Why would the government bail Gotham out? Because it plays a central role in the financial system. When Lehman was allowed to fail, financial markets froze, and for a few weeks the world economy teetered on the edge of collapse. Since we don’t want a repeat performance, Gotham has to be kept functioning. But how can that be done?

Well, the government could simply give Gotham a couple of hundred billion dollars, enough to make it solvent again. But this would, of course, be a huge gift to Gotham’s current shareholders — and it would also encourage excessive risk-taking in the future. Still, the possibility of such a gift is what’s now supporting Gotham’s stock price.

A better approach would be to do what the government did with zombie savings and loans at the end of the 1980s: it seized the defunct banks, cleaning out the shareholders.
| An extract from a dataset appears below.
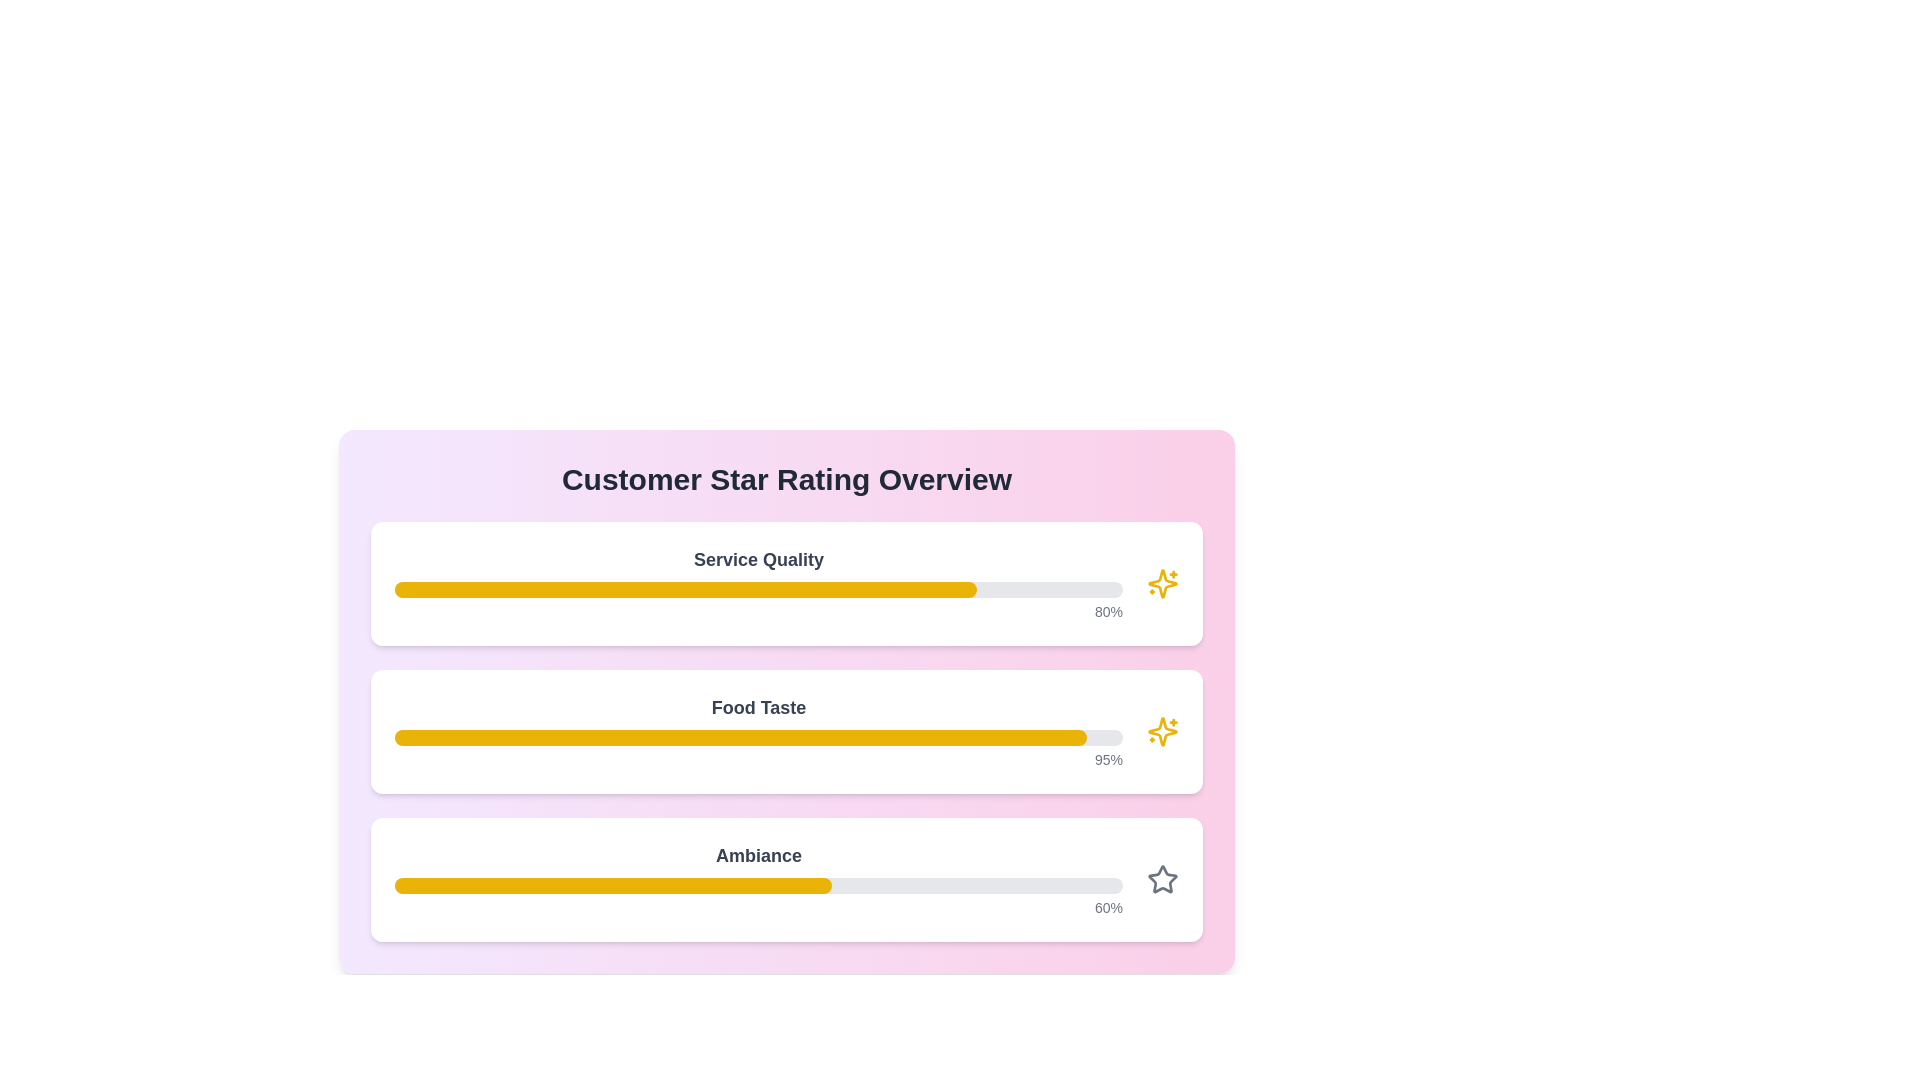  I want to click on the middle 'Food Taste' Rating Card in the 'Customer Star Rating Overview' section, so click(786, 732).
Then it transferred their bad assets to a special institution, the Resolution Trust Corporation; paid off enough of the banks’ debts to make them solvent; and sold the fixed-up banks to new owners.

The current buzz suggests, however, that policy makers aren’t willing to take either of these approaches. Instead, they’re reportedly gravitating toward a compromise approach: moving toxic waste from private banks’ balance sheets to a publicly owned “bad bank” or “aggregator bank” that would resemble the Resolution Trust Corporation, but without seizing the banks first.

Sheila Bair, the chairwoman of the Federal Deposit Insurance Corporation, recently tried to describe how this would work: “The aggregator bank would buy the assets at fair value.” But what does “fair value” mean?

In my example, Gothamgroup is insolvent because the alleged $400 billion of toxic waste on its books is actually worth only $200 billion. The only way a government purchase of that toxic waste can make Gotham solvent again is if the government pays much more than private buyers are willing to offer.

Now, maybe private buyers aren’t willing to pay what toxic waste is really worth: “We don’t have really any rational pricing right now for some of these asset categories,” Ms. Bair says. But should the government be in the business of declaring that it knows better than the market what assets are worth? And is it really likely that paying “fair value,” whatever that means, would be enough to make Gotham solvent again?

What I suspect is that policy makers — possibly without realizing it — are gearing up to attempt a bait-and-switch: a policy that looks like the cleanup of the savings and loans, but in practice amounts to making huge gifts to bank shareholders at taxpayer expense, disguised as “fair value” purchases of toxic assets.

Why go through these contortions? The answer seems to be that Washington remains deathly afraid of the N-word — nationalization. The truth is that Gothamgroup and its sister institutions are already wards of the state, utterly dependent on taxpayer support; but nobody wants to recognize that fact and implement the obvious solution: an explicit, though temporary, government takeover. Hence the popularity of the new voodoo, which claims, as I said, that elaborate financial rituals can reanimate dead banks.

Unfortunately, the price of this retreat into superstition may be high. I hope I’m wrong, but I suspect that taxpayers are about to get another raw deal — and that we’re about to get another financial rescue plan that fails to do the job.